The standoff has some time to go, but the Times of India is doing a good job of keeping readers up to date.

No Beckham bounce

David Beckham may cost Major League Soccer $50m a season for his five-year contract (and that’s $100m gone already), but his impact on the league’s success has been marginal at best.

MLS officials at the time envisioned more TV viewers, as well as higher attendance and franchise values.

Their optimism was based on landing a player many called the biggest star to play the game in the United States since Brazil’s Pele signed in 1975 to play in the MLS’s predecessor league.

Early returns for the MLS have been mixed as stagnant TV ratings and a lack of profits contrast with higher attendance and franchise values.

TV ratings ticked up to 0.3 [that’s 0.3% of Americans watching television, my edit] from 0.2 in Beckham’s first year before slipping back to 0.2 in the just completed season, all on Walt Disney Co’sABC, and ESPN networks, according to the Nielsen Co.

Those are a far cry from the 0.9 rating garnered in the league’s first season in 1996.

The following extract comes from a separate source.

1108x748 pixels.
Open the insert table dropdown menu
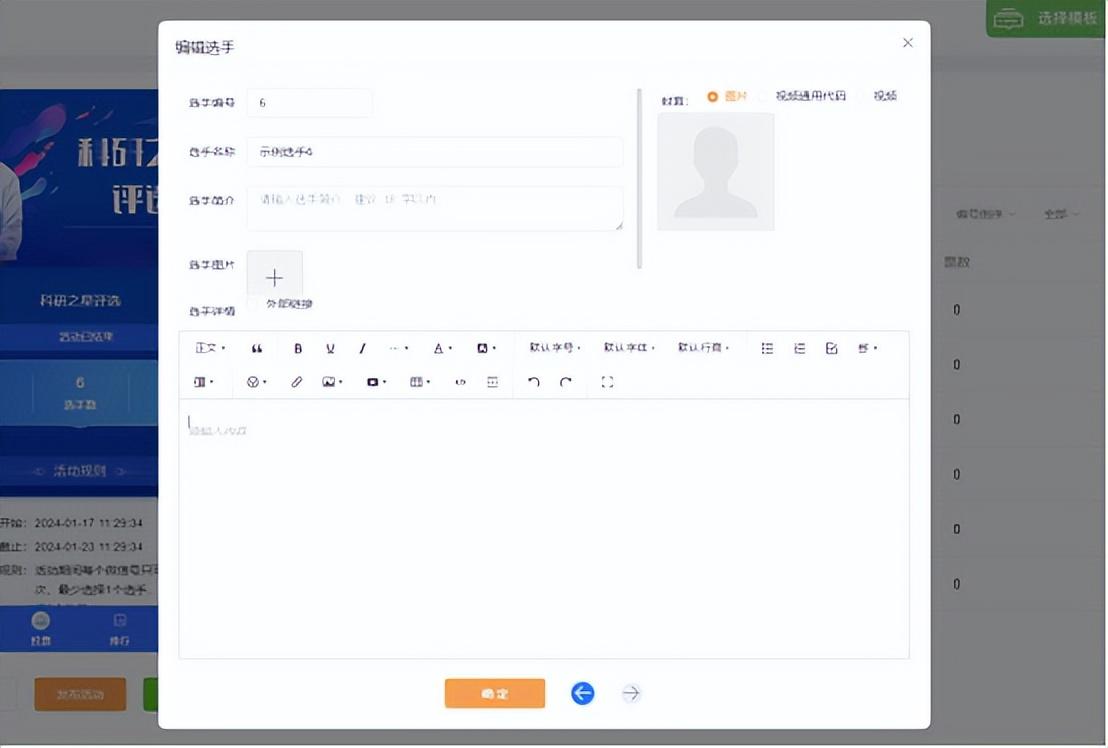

For the record, I don’t begrudge the man his $250m contract. Well maybe I do a small bit, but more from envy than resentment. If somebody waved that much money in my direction I wouldn’t say no right off the bat. However, I still don’t see it paying off as a proper investment, even if it is only part of MSL’s marketing push. It’s also unfair to put the responsibility of raising the league’s profile on one man’s shoulders.